Exercise input:
------------------------------------------------------------------------

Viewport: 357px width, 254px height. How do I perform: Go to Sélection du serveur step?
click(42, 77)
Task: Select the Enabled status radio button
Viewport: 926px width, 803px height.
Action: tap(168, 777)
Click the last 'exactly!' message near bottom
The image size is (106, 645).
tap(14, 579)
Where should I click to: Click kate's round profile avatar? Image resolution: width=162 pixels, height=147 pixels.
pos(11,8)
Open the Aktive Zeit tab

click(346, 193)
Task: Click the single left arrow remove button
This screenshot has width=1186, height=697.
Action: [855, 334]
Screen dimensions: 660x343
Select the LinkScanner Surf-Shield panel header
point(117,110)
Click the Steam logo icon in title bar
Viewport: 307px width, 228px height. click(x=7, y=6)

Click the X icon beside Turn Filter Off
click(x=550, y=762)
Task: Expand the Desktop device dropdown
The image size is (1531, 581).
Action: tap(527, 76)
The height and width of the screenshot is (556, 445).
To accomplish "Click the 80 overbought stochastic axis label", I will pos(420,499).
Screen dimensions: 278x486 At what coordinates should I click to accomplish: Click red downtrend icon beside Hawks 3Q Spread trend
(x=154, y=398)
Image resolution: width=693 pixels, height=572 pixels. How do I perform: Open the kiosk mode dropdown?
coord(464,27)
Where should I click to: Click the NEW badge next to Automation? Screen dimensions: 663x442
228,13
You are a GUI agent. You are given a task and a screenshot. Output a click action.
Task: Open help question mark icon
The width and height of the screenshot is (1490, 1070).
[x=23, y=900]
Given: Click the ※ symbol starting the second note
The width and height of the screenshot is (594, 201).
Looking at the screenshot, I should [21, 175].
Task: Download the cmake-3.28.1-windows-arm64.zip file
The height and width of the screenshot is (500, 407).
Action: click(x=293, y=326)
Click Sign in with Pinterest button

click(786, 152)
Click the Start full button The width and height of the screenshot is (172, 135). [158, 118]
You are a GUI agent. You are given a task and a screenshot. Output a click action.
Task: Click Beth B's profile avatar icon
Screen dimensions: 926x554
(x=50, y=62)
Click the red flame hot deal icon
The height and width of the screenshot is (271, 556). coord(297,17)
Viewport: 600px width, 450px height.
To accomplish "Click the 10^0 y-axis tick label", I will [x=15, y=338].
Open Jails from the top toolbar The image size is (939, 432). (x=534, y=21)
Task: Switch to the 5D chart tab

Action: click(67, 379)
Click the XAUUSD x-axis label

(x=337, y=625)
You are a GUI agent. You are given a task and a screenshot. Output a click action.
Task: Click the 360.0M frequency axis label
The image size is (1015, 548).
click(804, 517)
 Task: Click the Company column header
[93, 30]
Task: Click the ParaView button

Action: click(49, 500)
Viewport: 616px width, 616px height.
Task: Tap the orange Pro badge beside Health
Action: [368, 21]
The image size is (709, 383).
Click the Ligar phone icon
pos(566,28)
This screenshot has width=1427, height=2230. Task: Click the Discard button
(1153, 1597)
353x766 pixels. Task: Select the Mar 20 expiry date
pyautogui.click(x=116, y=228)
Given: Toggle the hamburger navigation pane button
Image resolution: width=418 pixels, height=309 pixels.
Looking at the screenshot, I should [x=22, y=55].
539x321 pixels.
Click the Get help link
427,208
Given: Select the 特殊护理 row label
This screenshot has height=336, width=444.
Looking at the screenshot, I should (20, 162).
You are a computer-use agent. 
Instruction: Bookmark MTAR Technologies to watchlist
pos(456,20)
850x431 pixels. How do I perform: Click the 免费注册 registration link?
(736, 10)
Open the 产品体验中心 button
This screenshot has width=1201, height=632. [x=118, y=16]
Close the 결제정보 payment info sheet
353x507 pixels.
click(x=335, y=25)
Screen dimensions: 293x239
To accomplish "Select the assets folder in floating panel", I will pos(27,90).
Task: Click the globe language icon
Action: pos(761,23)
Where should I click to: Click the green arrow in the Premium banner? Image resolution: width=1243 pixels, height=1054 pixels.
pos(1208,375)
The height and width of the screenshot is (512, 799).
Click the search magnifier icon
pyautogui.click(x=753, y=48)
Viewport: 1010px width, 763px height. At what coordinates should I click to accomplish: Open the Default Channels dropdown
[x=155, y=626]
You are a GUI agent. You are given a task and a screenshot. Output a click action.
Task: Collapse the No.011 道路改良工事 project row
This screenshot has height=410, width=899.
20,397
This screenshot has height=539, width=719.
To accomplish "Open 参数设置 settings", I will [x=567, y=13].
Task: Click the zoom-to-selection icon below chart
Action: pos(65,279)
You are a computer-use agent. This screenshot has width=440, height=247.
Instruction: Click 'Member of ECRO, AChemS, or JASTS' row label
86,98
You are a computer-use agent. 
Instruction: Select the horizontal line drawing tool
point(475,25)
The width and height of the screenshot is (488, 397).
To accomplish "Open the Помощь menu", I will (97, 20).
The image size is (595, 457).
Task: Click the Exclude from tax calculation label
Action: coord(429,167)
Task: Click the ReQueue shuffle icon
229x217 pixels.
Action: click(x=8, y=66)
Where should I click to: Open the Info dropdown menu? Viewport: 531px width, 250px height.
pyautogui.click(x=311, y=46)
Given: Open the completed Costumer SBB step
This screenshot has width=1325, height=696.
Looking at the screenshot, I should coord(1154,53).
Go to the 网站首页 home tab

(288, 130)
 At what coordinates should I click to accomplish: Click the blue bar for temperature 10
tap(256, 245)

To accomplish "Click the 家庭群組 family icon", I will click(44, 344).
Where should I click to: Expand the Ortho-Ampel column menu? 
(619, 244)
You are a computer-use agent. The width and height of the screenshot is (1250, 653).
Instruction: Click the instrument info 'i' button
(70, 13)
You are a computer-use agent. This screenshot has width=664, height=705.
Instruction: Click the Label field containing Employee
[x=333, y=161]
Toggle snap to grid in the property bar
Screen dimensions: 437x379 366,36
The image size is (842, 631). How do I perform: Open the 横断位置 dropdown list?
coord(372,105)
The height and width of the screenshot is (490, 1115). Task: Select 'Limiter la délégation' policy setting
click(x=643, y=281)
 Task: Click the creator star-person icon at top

------------------------------------------------------------------------

Task item: Lines containing the word "computer": say how many there are in the material, with no other text.

Written response: 5